Tampaknya bukan sibuk dengan pembenahan dan menuntaskan semua permasalahan, pemerintah malah lebih fokus dengan urusan lain. Masing-masing parpol dan elitnya saling bermanuver memperebutkan kursi. Bahkan yang awalnya kontra rezim, sekarang berusaha melakukan rekonsiliasi. Tentu semua hal itu tak lain hanya demi jabatan dan kekuasaan. Begitulah realitasnya politik demokrasi sekuler hari ini. Banyak kalangan yang telah diperbudak nafsu jabatan dan kekuasaan. Bahkan bisa saja tidak sedikit diantara mereka yang tak peduli soal halal-haram, baik-buruk atau benar-salah.
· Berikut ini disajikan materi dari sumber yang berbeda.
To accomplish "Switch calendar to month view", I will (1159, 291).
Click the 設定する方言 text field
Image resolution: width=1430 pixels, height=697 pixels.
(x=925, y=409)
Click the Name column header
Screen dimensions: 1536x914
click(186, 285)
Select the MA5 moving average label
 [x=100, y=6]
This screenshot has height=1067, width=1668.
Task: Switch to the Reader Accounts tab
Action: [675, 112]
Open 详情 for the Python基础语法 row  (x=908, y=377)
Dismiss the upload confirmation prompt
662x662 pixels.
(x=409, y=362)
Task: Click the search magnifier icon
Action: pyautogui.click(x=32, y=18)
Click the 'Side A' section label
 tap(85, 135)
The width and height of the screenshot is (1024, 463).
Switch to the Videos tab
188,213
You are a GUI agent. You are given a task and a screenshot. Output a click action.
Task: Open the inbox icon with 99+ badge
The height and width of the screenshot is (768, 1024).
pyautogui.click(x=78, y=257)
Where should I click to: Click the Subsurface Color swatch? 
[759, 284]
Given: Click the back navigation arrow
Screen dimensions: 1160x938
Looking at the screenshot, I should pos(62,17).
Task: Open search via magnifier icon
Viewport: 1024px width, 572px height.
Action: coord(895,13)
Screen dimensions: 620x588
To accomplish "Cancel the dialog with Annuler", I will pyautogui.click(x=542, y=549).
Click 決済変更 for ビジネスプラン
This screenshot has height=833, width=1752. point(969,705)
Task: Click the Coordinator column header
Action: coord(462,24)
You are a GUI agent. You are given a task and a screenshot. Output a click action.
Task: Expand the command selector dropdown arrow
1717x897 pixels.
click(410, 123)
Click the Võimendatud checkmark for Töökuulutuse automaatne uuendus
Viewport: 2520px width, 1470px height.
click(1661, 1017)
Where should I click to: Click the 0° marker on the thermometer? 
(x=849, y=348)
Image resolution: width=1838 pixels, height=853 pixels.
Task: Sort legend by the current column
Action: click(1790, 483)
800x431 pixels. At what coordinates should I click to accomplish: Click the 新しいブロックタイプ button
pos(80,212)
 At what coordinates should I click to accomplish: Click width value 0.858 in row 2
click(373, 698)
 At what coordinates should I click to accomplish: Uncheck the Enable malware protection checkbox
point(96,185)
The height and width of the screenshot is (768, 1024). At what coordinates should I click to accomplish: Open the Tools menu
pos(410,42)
Kepemimpinan sesungguhnya adalah sebuah amanah, maka siapa saja yang memegang amanah tersebut haruslah melayani rakyatnya dengan sebaik mungkin. Rasulullah saw bersabda: “Pemimpin suatu kaum adalah pelayan mereka.(HR. Abu Nu’aim)”. Dan Rasulullah saw pun bersabda: “Tidak seorang hamba pun yang diserahi oleh Allah untuk memelihara urusan rakyat, lalu dia tidak melingkupi rakyat dengan nasihat (kebaikan), kecuali ia tidak akan mencium bau surga. (HR. Al-Bukhari)”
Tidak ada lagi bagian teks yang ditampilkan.